Expanding the Perspective of Polymeric Selective Contacts in Photovoltaic Devices Using Branched Polyethylenimine

This work studies the use of polymeric layers of polyethylenimine (PEI) as an interface modification of electron-selective contacts. A clearly enhanced electrical transport with lower contact resistance and significant surface passivation (about 3 ms) can be achieved with PEI modification. As for other conjugated polyelectrolytes, protonated groups of the polymer with their respective counter anions from the solvent create an intense dipole. In this work, part of the amine groups in PEI are protonated by ethanol that behaves as a weak Brønsted acid during the process. A comprehensive characterization including high-resolution compositional analysis confirms the formation of a dipolar interlayer. The PEI modification is able to eliminate completely Fermi-level pinning at metal/semiconductor junctions and shifts the work function of the metallic electrode by more than 1 eV. Induced charge transport between the metal and the semiconductor allows the formation of an electron accumulation region.
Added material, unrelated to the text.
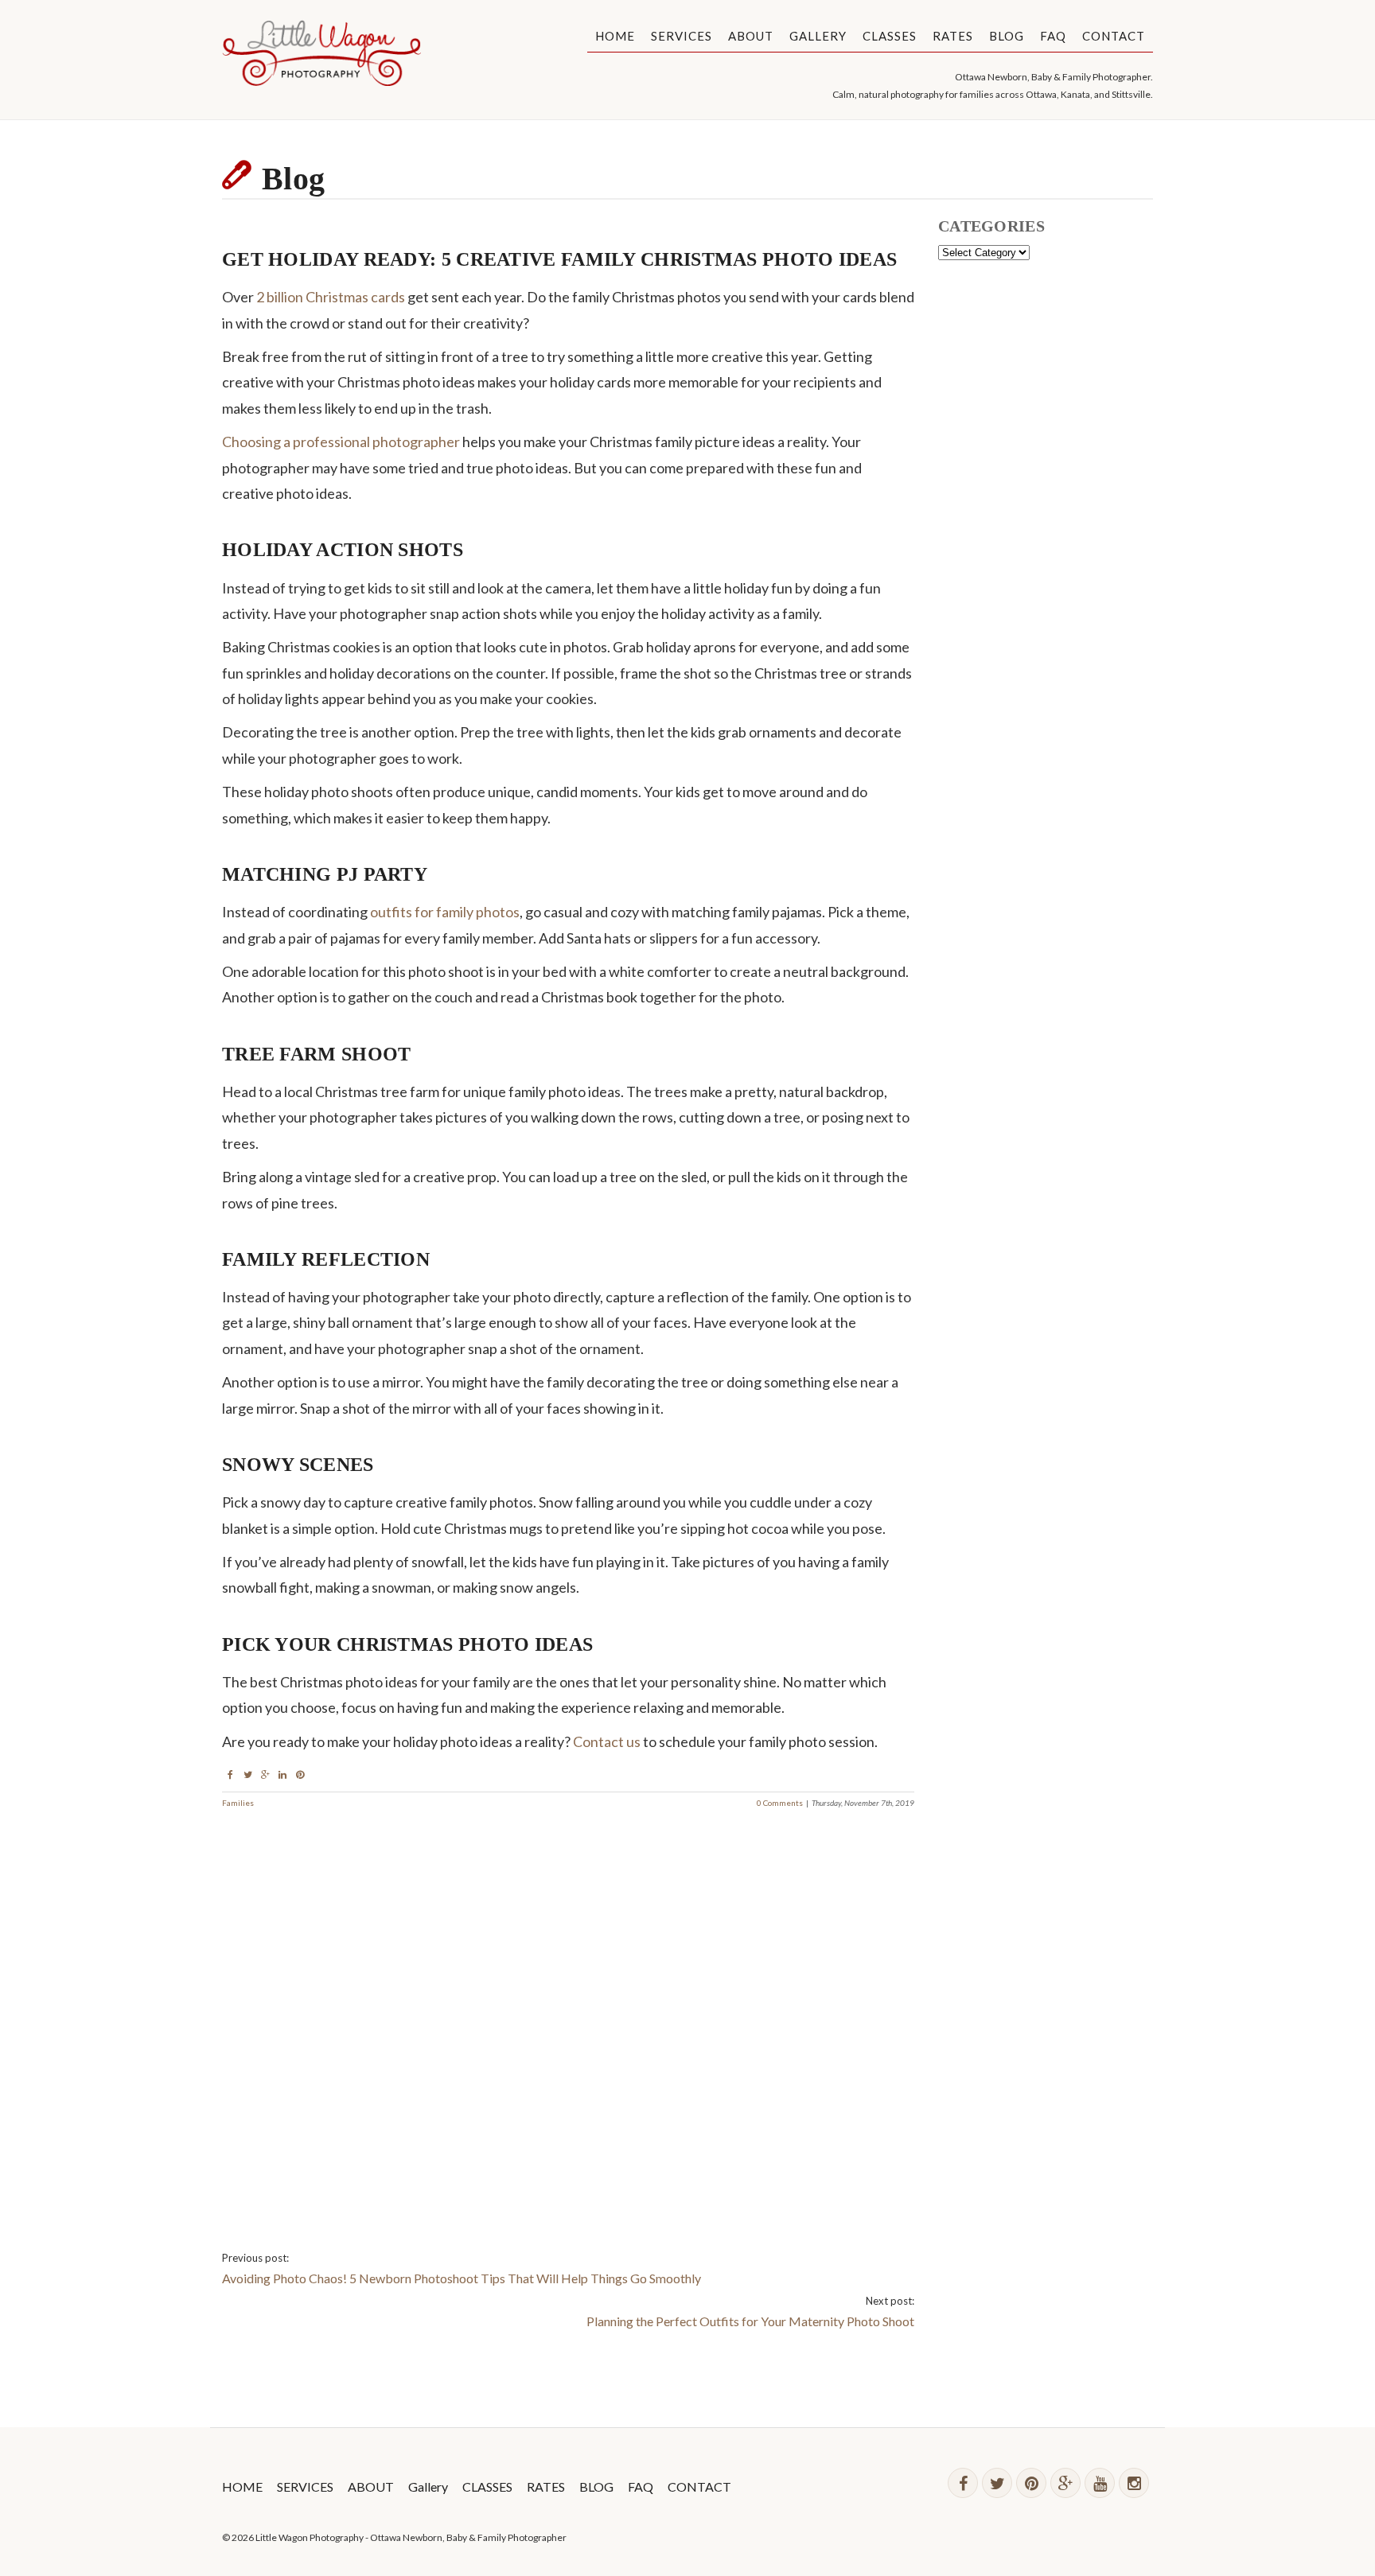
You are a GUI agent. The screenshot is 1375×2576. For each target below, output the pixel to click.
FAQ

Consequently, electron-selective contacts are clearly improved with a significant reduction of the specific contact resistance (less than 100 mΩ·cm2). Proof-of-concept dopant-free solar cells on silicon were fabricated to demonstrate the beneficial effect of PEI dipolar interlayers. Full dopant-free solar cells with conversion efficiencies of about 14% could be fabricated on flat wafers. The PEI modification also improved the performance of classical high-efficiency heterojunction solar cells.